Dans deux ans, lorsque Bob pourra enfin conduire son dernier bus, il prévoit d'accepter un emploi dans le domaine du travail temporaire qui pourrait lui plaire. Il donne désormais la priorité à sa santé plutôt qu'à son travail, résigné à devoir travailler plus longtemps, il doit donc s'assurer que son corps puisse l'aider à le faire sans risque de douleur ou de maladie. Il a une bonne pension grâce à ses années de travail ininterrompu, mais il n'a pas assez d'argent pour prendre une retraite complète avant la fin de la soixantaine, mais il pense que si son prochain travail lui plaît et que son corps le lui permet, il ne prendra peut-être jamais sa retraite.

Conclusion

Ces trois histoires illustrent comment le divorce peut perturber le parcours de vie en termes de résultats financiers, de santé, de famille et de bien-être au travail. Pour cette histoire en particulier, il est important de voir comment l'expérience du divorce affecte les choix et le contrôle dans la vie active et la retraite. Ainsi, rien que dans ces trois histoires, nous avons eu un certain nombre de facteurs qui influencent ces choix et ce contrôle dans la vie ultérieure. 
Les choix faits à l'adolescence concernant le type de travail effectué, puis le mariage, la naissance d'enfants, les choix concernant le travail à temps plein ou à temps partiel. Très souvent, ces choix sont sexués : c'est généralement la femme, la mère, l'épouse, qui prend du temps sur son emploi à plein temps pour avoir des enfants, s'occuper des enfants et être le principal responsable des soins. En général, l'homme, le père, le mari, continue à travailler à plein temps, conformément à ce que nous savons du modèle de l'homme soutien de famille.

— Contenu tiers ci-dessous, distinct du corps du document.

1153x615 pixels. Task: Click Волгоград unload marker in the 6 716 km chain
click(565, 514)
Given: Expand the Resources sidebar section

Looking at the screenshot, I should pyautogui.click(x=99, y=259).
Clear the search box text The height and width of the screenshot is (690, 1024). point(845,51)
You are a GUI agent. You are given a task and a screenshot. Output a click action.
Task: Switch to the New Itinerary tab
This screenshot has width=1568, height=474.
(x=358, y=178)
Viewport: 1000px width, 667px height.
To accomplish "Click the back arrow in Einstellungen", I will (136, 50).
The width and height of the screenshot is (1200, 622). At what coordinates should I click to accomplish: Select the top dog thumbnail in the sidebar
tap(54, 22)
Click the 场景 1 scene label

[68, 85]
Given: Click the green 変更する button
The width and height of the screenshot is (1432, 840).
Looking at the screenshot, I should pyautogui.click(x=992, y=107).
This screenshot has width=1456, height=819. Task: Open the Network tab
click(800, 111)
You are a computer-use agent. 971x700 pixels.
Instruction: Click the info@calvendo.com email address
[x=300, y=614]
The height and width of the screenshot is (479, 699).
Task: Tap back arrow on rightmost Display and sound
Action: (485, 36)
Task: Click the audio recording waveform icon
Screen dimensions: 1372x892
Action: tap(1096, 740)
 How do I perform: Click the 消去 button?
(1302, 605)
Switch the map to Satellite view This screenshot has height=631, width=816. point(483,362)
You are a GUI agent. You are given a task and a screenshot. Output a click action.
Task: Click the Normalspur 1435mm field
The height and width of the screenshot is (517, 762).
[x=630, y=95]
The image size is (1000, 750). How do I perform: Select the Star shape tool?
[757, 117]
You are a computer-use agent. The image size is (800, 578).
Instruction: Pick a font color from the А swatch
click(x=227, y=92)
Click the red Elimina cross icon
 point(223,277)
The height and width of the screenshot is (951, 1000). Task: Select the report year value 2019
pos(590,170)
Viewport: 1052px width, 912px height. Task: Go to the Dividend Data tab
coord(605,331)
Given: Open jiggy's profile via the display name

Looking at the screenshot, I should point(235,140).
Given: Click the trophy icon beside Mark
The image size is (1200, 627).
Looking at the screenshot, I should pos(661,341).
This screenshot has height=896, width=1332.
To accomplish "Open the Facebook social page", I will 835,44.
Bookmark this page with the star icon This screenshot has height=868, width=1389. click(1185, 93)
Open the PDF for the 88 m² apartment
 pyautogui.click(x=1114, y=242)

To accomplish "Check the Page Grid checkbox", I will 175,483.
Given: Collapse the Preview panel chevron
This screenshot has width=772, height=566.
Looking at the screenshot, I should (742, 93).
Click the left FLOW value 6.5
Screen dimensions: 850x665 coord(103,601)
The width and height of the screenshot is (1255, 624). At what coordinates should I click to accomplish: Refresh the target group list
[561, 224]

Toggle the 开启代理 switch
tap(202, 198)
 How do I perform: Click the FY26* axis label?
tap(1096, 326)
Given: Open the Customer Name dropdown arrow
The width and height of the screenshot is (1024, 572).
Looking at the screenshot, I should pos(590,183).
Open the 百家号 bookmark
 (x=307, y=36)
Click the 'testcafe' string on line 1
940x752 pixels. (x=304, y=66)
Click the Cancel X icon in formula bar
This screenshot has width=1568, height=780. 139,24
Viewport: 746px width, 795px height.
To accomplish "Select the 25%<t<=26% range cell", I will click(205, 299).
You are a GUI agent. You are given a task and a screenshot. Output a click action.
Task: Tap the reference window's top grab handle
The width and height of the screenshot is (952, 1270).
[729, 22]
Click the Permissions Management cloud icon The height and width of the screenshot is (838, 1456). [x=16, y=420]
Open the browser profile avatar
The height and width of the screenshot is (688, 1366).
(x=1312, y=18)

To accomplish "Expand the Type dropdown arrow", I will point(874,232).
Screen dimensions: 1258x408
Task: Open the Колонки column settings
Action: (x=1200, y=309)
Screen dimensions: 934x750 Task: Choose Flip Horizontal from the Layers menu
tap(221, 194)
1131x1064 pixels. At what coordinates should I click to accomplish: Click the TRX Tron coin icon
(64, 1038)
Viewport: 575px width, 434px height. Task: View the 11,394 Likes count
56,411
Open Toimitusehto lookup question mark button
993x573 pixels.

Mais, comme le montrent ces histoires, le modèle de l'homme soutien de famille ne suffit pas à protéger les hommes contre la réduction du choix et du contrôle et contre la perte d'emploi et la retraite. Au-delà de l'aspect financier, il y a des aspects comme l'infidélité, les choix émotionnels au moment du divorce, les choix vraiment importants sont faits au moment du stress émotionnel. La culpabilité joue un rôle, tout comme le contrat de parentalité entre les sexes. Ce qu'il est intéressant de voir dans ces histoires, c'est la façon dont les personnes âgées, les travailleurs de plus de 50 ans, acceptent le choix et le contrôle dont ils disposent à ce stade en raison du divorce, du travail au à plein temps ou temps partiel, de la pension, de la retraite et du retour, de la vie seule, de la création d'une nouvelle famille, du contact avec la famille précédente. Tous ces facteurs contribuent à la confusion du divorce dans le parcours de vie complexe des travailleurs individuels dans un contexte domestique.